| SET OF TASKS |
#1 Update the stretch of the passage on bus and rail fares from "Over the last" through "the cycle continues.", putting "train fares" in place of "rail fares".
#2 Please write what follows the last sentence of the passage on bus and rail fares.

| SUPPLIED TEXT |
Over the last decade, the Government has reduced fuel duty year on year so that motoring costs have fallen in real terms, even with recent fuel price rises. In comparison, it has raised rail fares above inflation for nearly every year since 2010. Meanwhile, the increase in traffic caused by making driving cheaper has pushed bus fares even higher: people abandon the bus, jump in a car, cause more congestion, increase service costs for buses stuck in traffic, which forces higher fares leading to a further wave of people abandoning the bus, and so the cycle continues.
On top of this, there is a shortage of bus drivers, which the DfT has done little to address, while attempts to recruit more HGV drivers are exacerbating the bus driver shortage, leading to further cuts in services and higher fares. A solution for both sectors would be to get more freight on rail, but that’s being ignored too.
This shows a worrying and widening gulf between rhetoric and action. With the publication of Bus Back Better in March 2021, there was an optimism that Government had finally woken up to the importance of the bus and the need to address decades of neglect. It told councils to draw up Bus Service Improvement Plans by the end of October. It even provided funding to give transport departments, much depleted after a decade of austerity, the capacity to draw the plans up. Now it looks like the £2billion or so set aside to invest in buses will be nowhere near enough to meet the appetite for improvements. This will mean either most schemes being scaled back (making little difference on the ground) or most local authorities left disappointed with little or no new funding. This will only engender more cynicism with many local authorities giving up on buses and focussing on new roads where funding seems more assured, if not guaranteed.

| SOURCE MATERIAL |

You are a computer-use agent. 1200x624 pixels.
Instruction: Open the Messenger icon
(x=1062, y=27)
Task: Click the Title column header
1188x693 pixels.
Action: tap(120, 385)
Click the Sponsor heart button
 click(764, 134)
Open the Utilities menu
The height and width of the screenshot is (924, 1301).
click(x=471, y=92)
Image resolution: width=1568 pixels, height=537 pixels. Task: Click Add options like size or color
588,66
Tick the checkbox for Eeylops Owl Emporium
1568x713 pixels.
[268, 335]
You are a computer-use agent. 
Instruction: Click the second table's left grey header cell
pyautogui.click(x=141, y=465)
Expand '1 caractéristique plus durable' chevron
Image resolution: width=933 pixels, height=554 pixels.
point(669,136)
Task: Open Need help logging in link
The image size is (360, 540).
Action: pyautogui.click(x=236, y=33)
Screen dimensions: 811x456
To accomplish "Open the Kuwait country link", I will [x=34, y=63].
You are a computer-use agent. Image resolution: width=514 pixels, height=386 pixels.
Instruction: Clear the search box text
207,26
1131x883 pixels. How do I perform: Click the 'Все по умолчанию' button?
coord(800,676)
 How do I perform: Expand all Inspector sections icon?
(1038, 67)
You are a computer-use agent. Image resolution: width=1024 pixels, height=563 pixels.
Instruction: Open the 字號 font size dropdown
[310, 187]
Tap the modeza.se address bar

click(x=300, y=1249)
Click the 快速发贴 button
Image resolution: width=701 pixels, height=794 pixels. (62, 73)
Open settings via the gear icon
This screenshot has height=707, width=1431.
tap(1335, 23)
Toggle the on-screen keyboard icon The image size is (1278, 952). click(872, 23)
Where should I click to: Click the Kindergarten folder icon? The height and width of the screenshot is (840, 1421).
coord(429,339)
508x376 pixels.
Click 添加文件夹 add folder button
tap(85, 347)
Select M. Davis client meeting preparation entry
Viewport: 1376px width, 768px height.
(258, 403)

| EXERCISE ANSWERS |
#1
Over the last decade, the Government has reduced fuel duty year on year so that motoring costs have fallen in real terms, even with recent fuel price rises. In comparison, it has raised train fares above inflation for nearly every year since 2010. Meanwhile, the increase in traffic caused by making driving cheaper has pushed bus fares even higher: people abandon the bus, jump in a car, cause more congestion, increase service costs for buses stuck in traffic, which forces higher fares leading to a further wave of people abandoning the bus, and so the cycle continues.

#2
However, an even bigger problem is that Government support for buses during the Covid pandemic is due to finish at the end of March. In addition, current funding levels may not be enough to support existing services as Plan B and a drop in patronage was not factored in. Given that operators have to give local authorities four weeks’ notice of any changes they want to make to bus services, ahead of the seven weeks’ notice they have to give the traffic commissioner (longer in Wales), unless they hear about new funding by 13 January, many operators may simply cut services altogether, rather than risk running them at a loss next year. That would be a hammer blow for an already struggling industry, leaving many people stranded who are without access to a car. This matters, not just for tackling climate change but for levelling up, with around one third of the poorest households having no access to a car.
Rail seems to be in a similar boat after the fanfare around the new rail strategy, Great British Railways, and the Government’s trumpeting of its £500m fund to reverse the worst of the Beeching cuts in the 1960s. While small scale re-openings are going ahead, the £30bn needed for electrification, to make the railways zero carbon, looks set to be abandoned by the Treasury. The Government is also seeking significant ‘efficiency savings’, i.e. service cuts, which also risk impacting on the viability of the industry, while loading it with yet more bureaucracy as it refuses to give up on its broken and dysfunctional privatisation / outsourcing model. In sharp contrast it seems happy to fund £90bn and more building new roads over the next 15 years making the problems worse.
In 2022, we need to see a much stronger commitment to public transport from the Government, starting with a reduction in bus and rail fares. and proper reform The Government’s deferment of rail fare increases until March is gesture politics and will have little impact. With bus and rail struggling to attract passengers in the numbers seen before the pandemic, putting up prices as household incomes are squeezed, while cutting the cost of driving, is undermining their chances of recovery. It almost seems deliberate, as could anyone be that incompetent?
If we want to restore the economy after the battering of the pandemic and Brexit, we need to make it easier and more efficient to move around, as well as taking advantage of digital connectivity. Unless we’re all going to sit in one big traffic jam, which no amount of road building will ever resolve, we need a high quality, affordable, efficient and universal public transport network. To do that we need to stimulate the demand by cutting fares and giving people the confidence and incentive to use public transport again and we need to do that urgently.